— Document passage —
┌──

Starchy things are common allergens too, so keep an eye out with treats that contain any plant material that could be considered 'starchy'.

For treats, with our allergy prone animals, we always just stuck to the freeze dried liver or freeze dried meat/tripe treats that had one ingredient: Freeze dried $organ.  Much easier to avoid allergens that way.


----------



## Linda1270 (Sep 7, 2012)

Subdouls - Thank you so much for all the great information. Even thought I've been researching feeding raw for a while now, I'm still a little afraid at what I'm doing. I want to be sure I give my girls the right amount of what they need. 

I ended up purchasing a large package of chicken thighs for $4.00 and some chicken wings, which I already had. For the last two nights I have given my girls chicken thighs along with a chicken wing. 

I have been giving Maisie, my Cairn Terrier, 1/2 Chicken thigh and a chicken wing. I gave Tess, my GSD, 2 chicken thighs and a couple of wings. Maisie seems to like the raw more than Tess does. My problem is finding the right things to feed them.

└──

— Task set —
a) Please list every freeze-dried treat and every chicken part named in the raw-feeding thread.
b) Write what comes next in the raw-feeding thread, starting after its last sentence.

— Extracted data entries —
┌──

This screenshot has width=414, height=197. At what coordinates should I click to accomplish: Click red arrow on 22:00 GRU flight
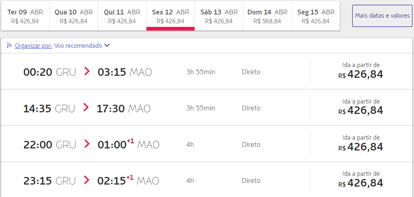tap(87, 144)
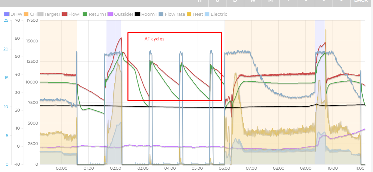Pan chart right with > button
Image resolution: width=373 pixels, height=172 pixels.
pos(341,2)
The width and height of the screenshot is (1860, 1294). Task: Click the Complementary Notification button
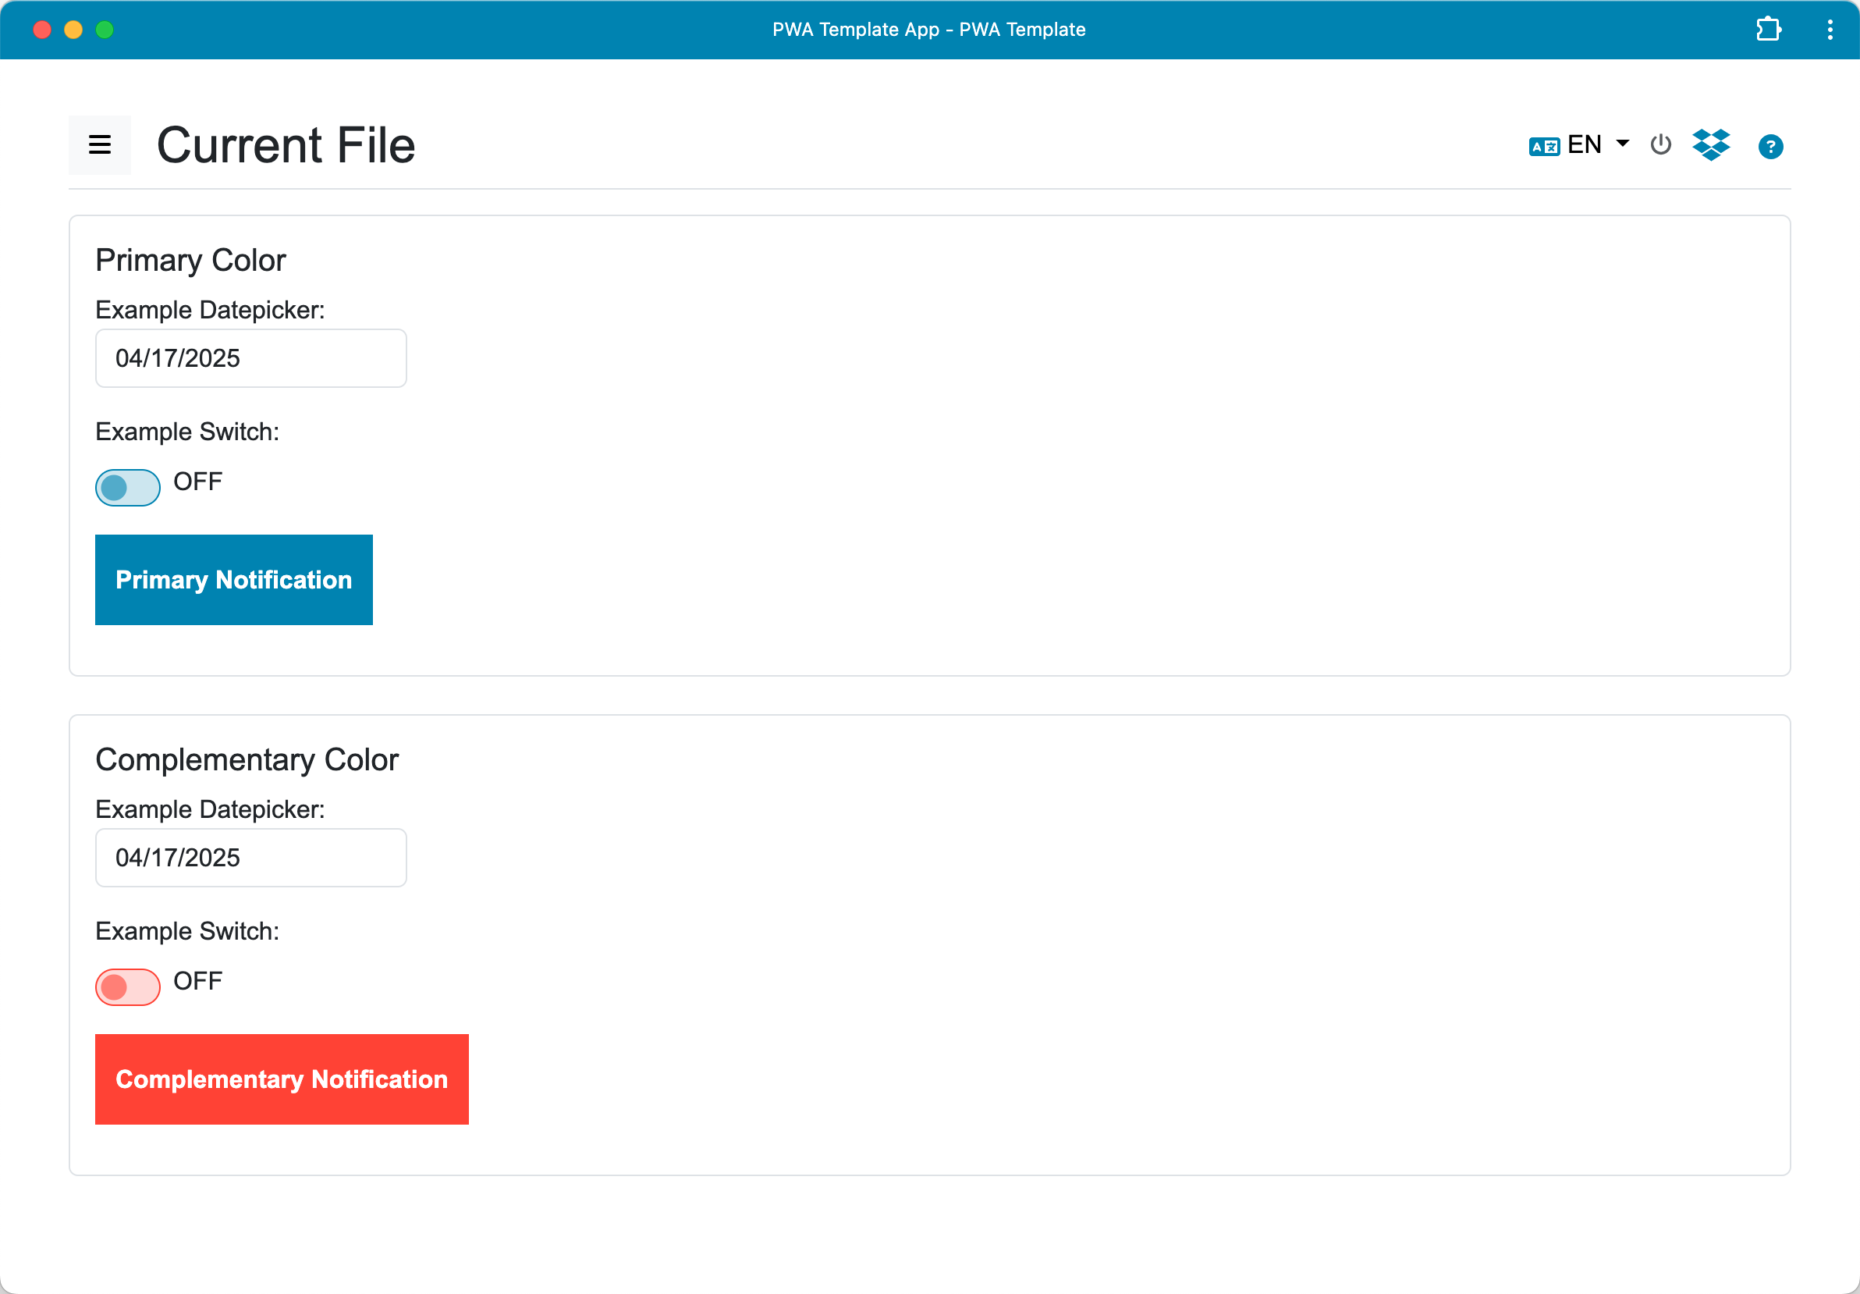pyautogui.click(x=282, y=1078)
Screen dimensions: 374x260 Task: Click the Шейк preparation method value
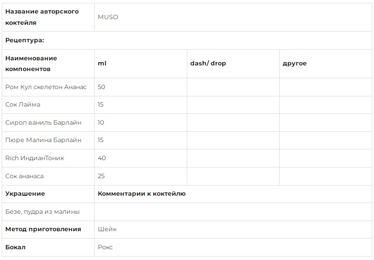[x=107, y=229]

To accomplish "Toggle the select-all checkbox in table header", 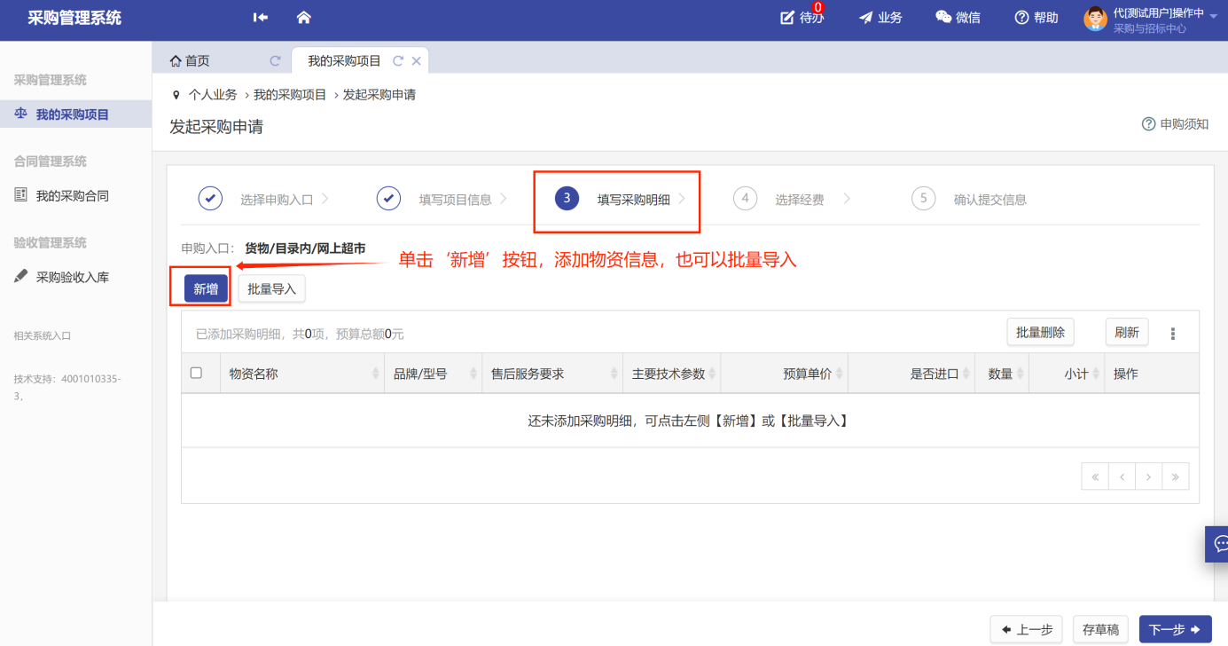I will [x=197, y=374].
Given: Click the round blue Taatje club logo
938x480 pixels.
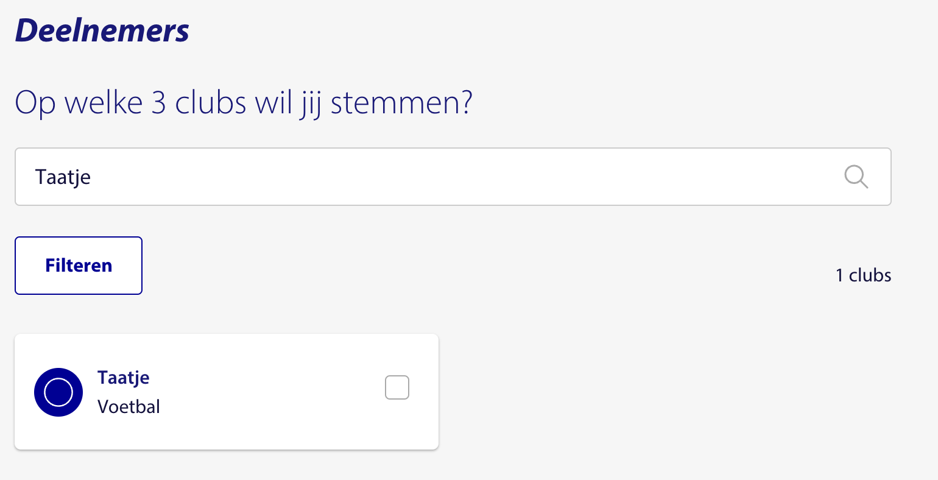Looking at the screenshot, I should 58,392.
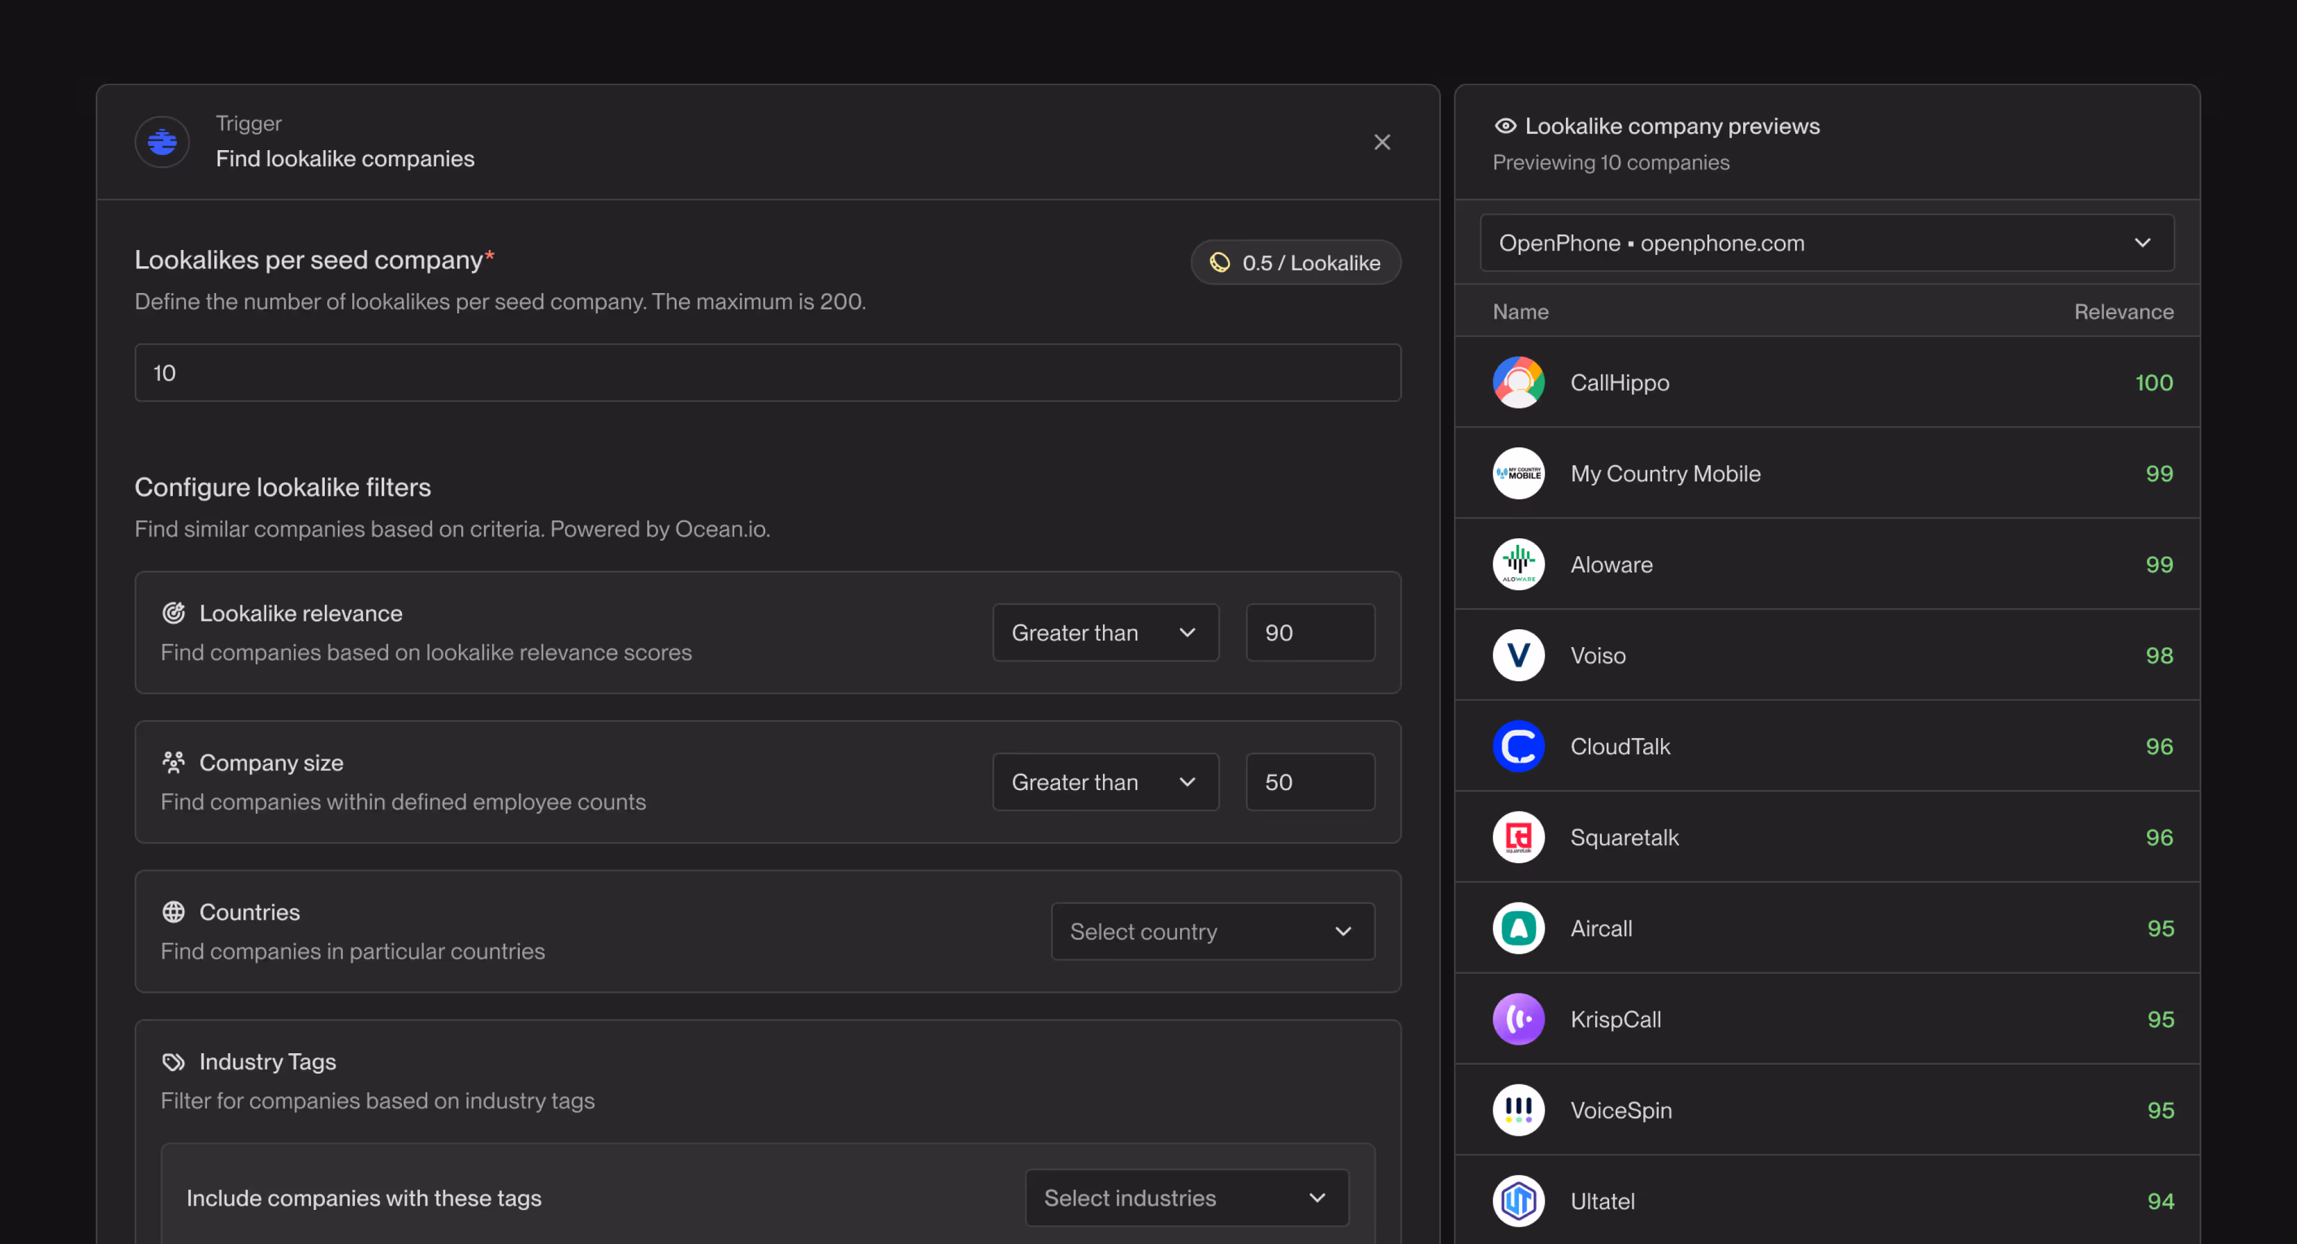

└──

— Response list —
a) freeze-dried liver, freeze-dried meat, freeze-dried tripe, chicken thighs, chicken wings

b)
In the mornings, I have been giving them their kibble, Taste of the Wild Pacific Stream. Once I get a meat source that I can afford, I plan on going 100%.

I am going to Walmart today to see if I can find some chicken quarters. I don't want to keep giving them chicken thighs and wings. I plan on adding some MM next week or is it OM I should add next. I will have to refer to my notes on that one. I can't wait until I have this down and know what I am doing. I think that both girls will do amazing on a raw diet.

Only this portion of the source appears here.